• What to work on: Update the items from the line with "Task: Click the up arrow navigation button" up to and including the line with "(x=712, y=293)" by putting "screen capture" wherever "screenshot" appears, with everything else unchanged. Give back only those lines.
#### Entries provided ####
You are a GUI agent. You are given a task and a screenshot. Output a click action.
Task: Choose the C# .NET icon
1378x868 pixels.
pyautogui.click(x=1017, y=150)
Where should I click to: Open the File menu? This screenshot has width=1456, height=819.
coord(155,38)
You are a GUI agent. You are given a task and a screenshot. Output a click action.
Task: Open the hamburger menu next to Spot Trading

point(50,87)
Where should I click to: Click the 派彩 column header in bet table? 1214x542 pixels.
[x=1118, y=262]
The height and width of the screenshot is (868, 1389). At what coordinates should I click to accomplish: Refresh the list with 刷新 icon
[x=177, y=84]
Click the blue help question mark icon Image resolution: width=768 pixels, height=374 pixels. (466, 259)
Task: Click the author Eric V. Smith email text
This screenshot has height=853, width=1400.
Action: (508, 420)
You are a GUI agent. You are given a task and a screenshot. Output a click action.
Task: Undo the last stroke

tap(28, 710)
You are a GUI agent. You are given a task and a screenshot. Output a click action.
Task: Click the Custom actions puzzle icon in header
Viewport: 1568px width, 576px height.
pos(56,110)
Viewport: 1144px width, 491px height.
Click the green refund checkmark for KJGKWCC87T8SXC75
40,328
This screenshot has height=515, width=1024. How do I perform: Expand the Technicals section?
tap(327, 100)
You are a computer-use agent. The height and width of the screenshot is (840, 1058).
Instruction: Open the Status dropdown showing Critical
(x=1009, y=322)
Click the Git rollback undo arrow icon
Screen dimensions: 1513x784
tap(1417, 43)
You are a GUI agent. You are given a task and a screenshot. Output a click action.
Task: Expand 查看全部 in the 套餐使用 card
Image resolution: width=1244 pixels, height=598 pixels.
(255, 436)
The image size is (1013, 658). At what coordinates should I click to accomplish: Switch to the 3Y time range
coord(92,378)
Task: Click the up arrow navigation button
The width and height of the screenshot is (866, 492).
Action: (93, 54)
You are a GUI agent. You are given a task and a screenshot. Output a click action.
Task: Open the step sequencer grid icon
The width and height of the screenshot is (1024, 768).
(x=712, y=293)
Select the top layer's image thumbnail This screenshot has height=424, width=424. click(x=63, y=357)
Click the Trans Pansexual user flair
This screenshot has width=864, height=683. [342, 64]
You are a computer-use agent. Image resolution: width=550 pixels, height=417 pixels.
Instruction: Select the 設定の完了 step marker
####
• Finished task:
Task: Click the up arrow navigation button
The width and height of the screen capture is (866, 492).
Action: (93, 54)
You are a GUI agent. You are given a task and a screen capture. Output a click action.
Task: Open the step sequencer grid icon
The width and height of the screen capture is (1024, 768).
(x=712, y=293)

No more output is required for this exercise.